On the second floor are exhibited works dating from the 18th to the 20th century. In the first room we notice the Five Ovals by the painter Jacopo Cestaro from Bagnoli Irpino, which recovers the great artistic tradition of the late Solimena.
In the next rooms exhibit a valuable collection of 19th-century Neapolitan paintings with a few from the early years of the 20th century (L. Crisconio - E. Curcio). These works came into the possession of the Commune of Naples starting from the early years of the Unification of Italy to the period between the two World Wars.
The exhibition is organised on a theme basis: historical events, landscapes, views of the city of Naples, portraits of women and household episodes.

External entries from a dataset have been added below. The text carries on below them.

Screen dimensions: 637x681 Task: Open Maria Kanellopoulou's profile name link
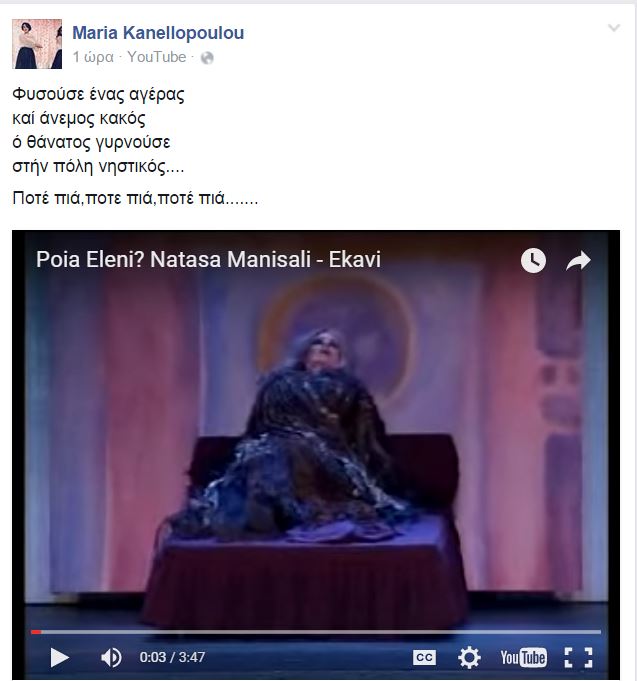158,33
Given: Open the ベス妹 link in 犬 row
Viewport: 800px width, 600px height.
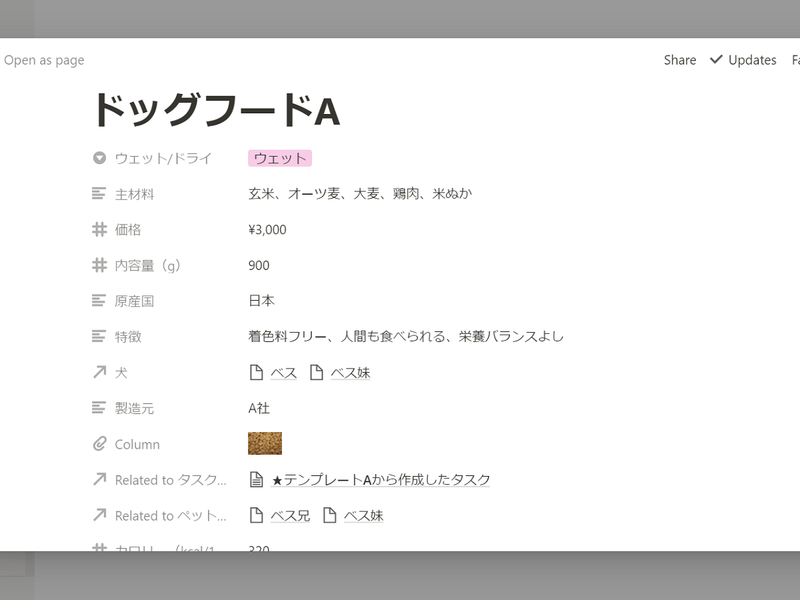Looking at the screenshot, I should [x=350, y=373].
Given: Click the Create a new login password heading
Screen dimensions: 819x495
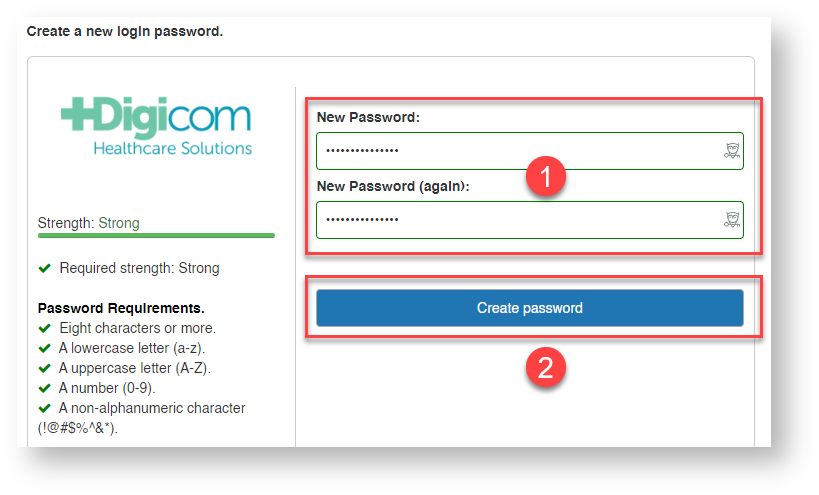Looking at the screenshot, I should (125, 31).
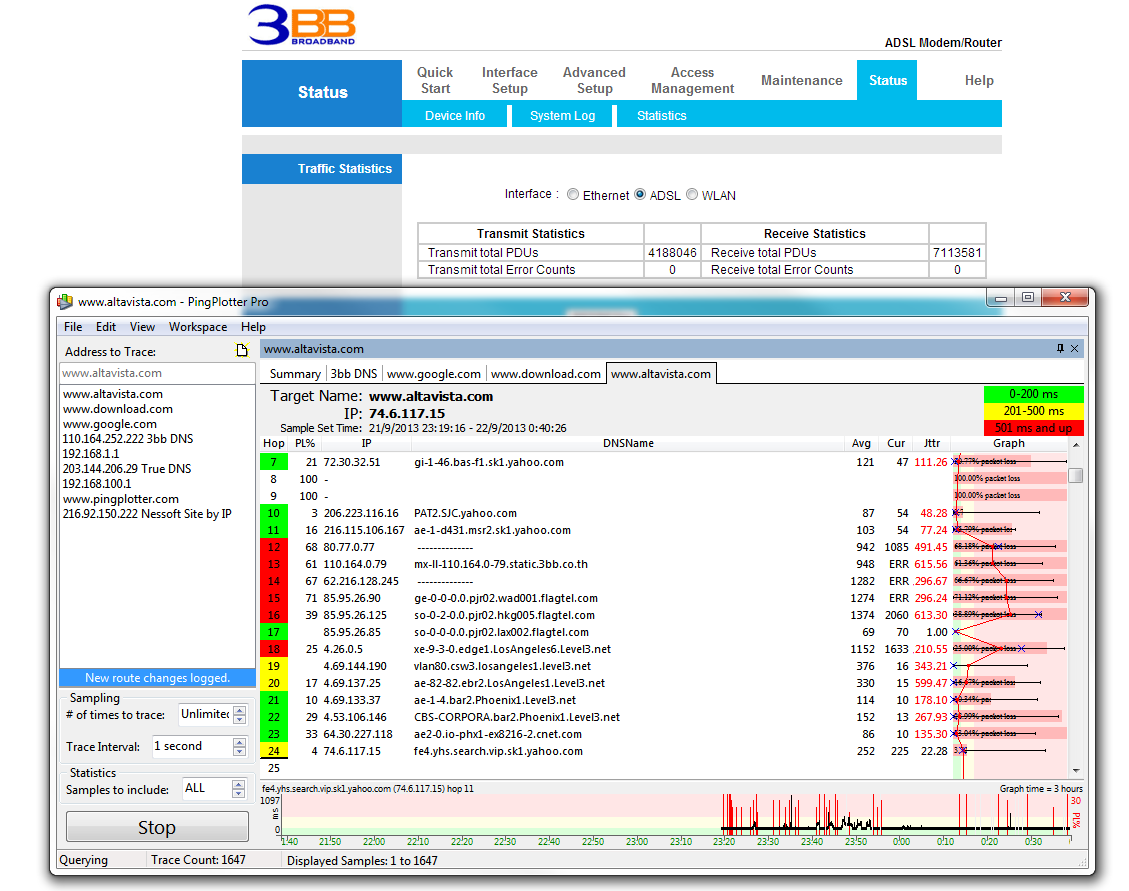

Gioacchino Toma, one of the most important 19th-century artists, is represented by two canvases (Mass at home and A close examination of the Sant'Uffizio) which proove his skill at painting "interiors".
Michele Cammarano's Massacre of Altamura is an intensely dramatic narration of one of the bloodiest episodes of the Parthenopean Republic of 1799, the attack on the city of Altamura by Cardinal Ruffo's troops. One of the views of the city is particularly suggestive: an image of The old Naples by Vincenzo Caprile, whose verist style illustrates a scene of everyday life of a popular area near the present-day Piazza Borsa, before slum redevelopment was carried out.
In the museum, there are also two sculptures by Vincenzo Gemito: one is a bronze, a copy of the famous Fisherman in the Bargello Museum in Florence; the other is a terracotta naturalistic figure of the sad condition of an adolescent orphan. In 1999 the Civic Museum acquired the section of busts given as a gift to the Commune of Naples by descendents of the Calabrian artist Francesco Jerace, an important Neapolitan sculptor of the second part of the 19th and the first part of the 20th century.